New tools for tribal conflict

After his fiery anti-Saleh statement demanding that he step down and accusing him of inciting wars and strife and trying to bequeath power to his son and committing treason, an Al-Jazeera achor asked Sheikh Hamid al-Ahmar, “Don’t you fear returning to Yemen after what you’ve said?” He responded, “Anyone behind whom stands the Hashid tribe and Sheikh Sadeq al-Ahmar is not afraid.” Former President Saleh belongs to the Hashid tribe, which is led by al-Ahmar family.

Afterward, Hamid adopted modern tools in his conflict with Saleh and his son. Hamid formed political alliances that included the Preparatory Committee for National Dialogue (a different committee from the one for the current dialogue), which included prominent leaders of Yemen’s opposition, including the head of the current government, who supported many newspapers and journalists that opposed Saleh. He then launched the Suhail satellite TV channel, which was devoted to attacking Saleh and his son.

At the same time, Hamid’s brother Sheikh Hussein al-Ahmar formed the National Solidarity Council, which recently became a party. Also, his other brother Sheikh Sadiq headed the Alliance of Yemeni Tribes. All those were entities that opposed Saleh, and they operated under the auspices of the largest tribal family in Yemen.

Despite the efforts of Saleh, his son and the tribal leaders loyal to him in forming counter-entities (media outlets, political parties and organizations), they didn’t have the same effectiveness as those supported by the al-Ahmar family, which employed capabilities and personnel of the oppositionist Joint Meeting Parties, especially the Reform Party.

In 2009, Hamid al-Ahmar met the US ambassador in Sanaa and told him that he planned to overthrow Saleh by supporting the unrest in the north and south and by organizing demonstrations by attracting Mohsen and winning the support of Saudi Arabia, at a time when Saleh was at his weakest, according to leaked WikiLeaks documents.

In January 2011, Yemeni youth took to the squares to demand Saleh’s departure. But the independent youths were not organized and didn’t have sufficient means for a revolution. So the tribe used its influence and its alliances: Hamid al-Ahmar provided money and directed the youths to the squares until his Reform party dominated the revolution organizationally and in the media, especially after Mohsen joined the revolution and made an alliance with Sheikh Ahmar against Saleh.
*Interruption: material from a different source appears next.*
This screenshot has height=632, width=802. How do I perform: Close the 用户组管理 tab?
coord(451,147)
And so history repeated itself in Yemen: A tribe and its allies have controlled every revolution in the country’s modern history.
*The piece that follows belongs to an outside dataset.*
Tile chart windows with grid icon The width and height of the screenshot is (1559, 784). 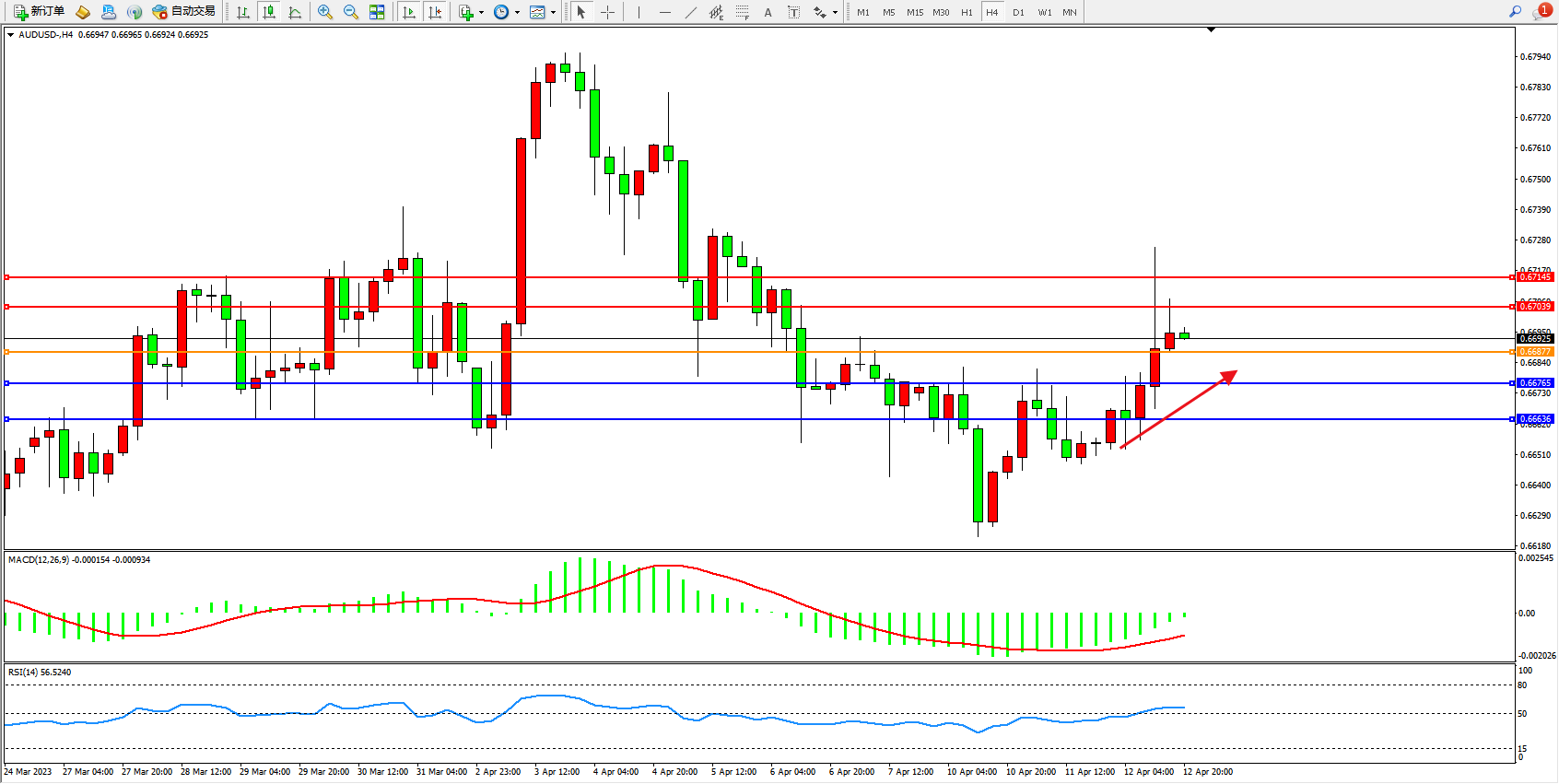tap(377, 12)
The honorary shields of the youth revolution

On the first anniversary of Saleh’s departure from power (February 2013), the organization of the revolution’s youths presented five honorary shields in its name to post-Saleh leaders. One shield was given to the president of the republic and one was for the prime minister. The remaining three shields went to Mohsen and to the brothers Sheikh Sadeq al-Ahmar and Sheikh Hamid al-Ahmar. Those five shields comprise 60% of the new revolution’s honorary shields that have been granted.

Ironically, the revolution originally opposed Saleh by accusing him of acting as an umbrella for the same traditional and tribal forces that the revolution later honored with the revolution’s shields.

The tribal areas of Marib, Shabwa, Radaa, Amran and other areas of Yemen are hotbeds of security disturbances, assassinations and sabotage of public interests. Despite that, the sheikhs of these tribes receive monthly stipends from the state budget via the Tribal Affairs department and other channels. The same thing was happening before 2011.

Tribalism remains the sole driver of politics in Yemen, taking advantage of the international support for the Gulf Initiative, which Yemeni parties have used to reposition themselves.